As any guide of this nature, this library guide is a work in progress. It is constantly under construction and editing. I thank visitors who consult these pages for sending constructive feedback, comments, or questions in order to help me develop this guide so that it can provide more answers to more questions and become an increasingly richer and more inclusive tool for inquiry and learning.
Jewish Studies is the multidisciplinary field dedicated to the study of the Jewish Diaspora and Israel (past and present). In addition to scrutinizing the religious-literary-legal heritage of Jewish communities and individuals across geographical regions, it explores and produces an ever-growing circle of literary, scholarly, and artistic resources written in multiple languages and developed in multiple formats, that is in conversation with the rich Jewish intellectual and cultural heritage and with sources from outside the realm of Jewish studies.

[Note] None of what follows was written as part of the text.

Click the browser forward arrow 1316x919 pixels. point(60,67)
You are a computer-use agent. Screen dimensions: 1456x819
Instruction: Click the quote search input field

The resources supporting study and research in Jewish Studies at Emory reach beyond the categories of Judaica (traditionally understood Jewish literature closely related to the study of Judaism) and Hebraica (sources related to the cultivation of the Hebrew language and sources, scriptural sources included). This guide focuses on Jewish Studies-related works pertaining to Jewish experiences, cultures, thought, religiosity, and creativity, often explored within broader social, cultural, political, and economic contexts. Part of the works listed here explore Jewish lives and consciousness and Judaism as their primary scope of study. Also mentioned here are items that articulate and promote Jewish agency and Jewish voices. Items described as related tangentially or not exclusively contribute to Jewish Studies. Works on traditional anti-Judaism or Jew-hatred and antisemitism, the modern, racialized sentiment and political movement targeting Jews, as well as the Holocaust are also included in this library guide for their importance in shaping Jewish thought, experience, and religiosity throughout the centuries.
The collection, integrated into Emory’s holdings, illustrates that, by participating in the scholarly explorations of Emory’s various departments and colleges, faculty members and students at Emory continue to broaden the scope of the modern academic field of Jewish Studies that emerged at the end of the eighteenth century.
The collection is currently estimated to include about 90,000 items housed in different library units: the Robert W. Woodruff Library, Stuart A. Rose Manuscript, Archives, and Rare Book Library, Pitts Theological Library, and the Law Library. It is comprised of physical and electronic resources, archival materials and rare books, music and oral history recordings, DVDs, and more, widely ranging in genre, language, geographical origin, and age. From an early modern Middle Eastern Torah scroll, through the first printed editions of the Hebrew Bible, the papers of the civil rights activist Atlanta religious leader, Rabbi Jacob M. Rothchild, Yemenite and Bukharan Jewish music recordings and recent Israeli movies, these records enrich and entertain the whole Emory community and visitors alike, while directly supporting the work of the TAM Institute for Jewish Studies and the Institute for the Study of Modern Israel. Some of the resources are available in digital form to non-Emory affiliates via the Emory Digital Collections. Likewise, the Holocaust Denial on Trial online project offers unique resources on the David Irving v. Penguin Books Ltd. and Deborah Lipstadt trial and Holocaust denial.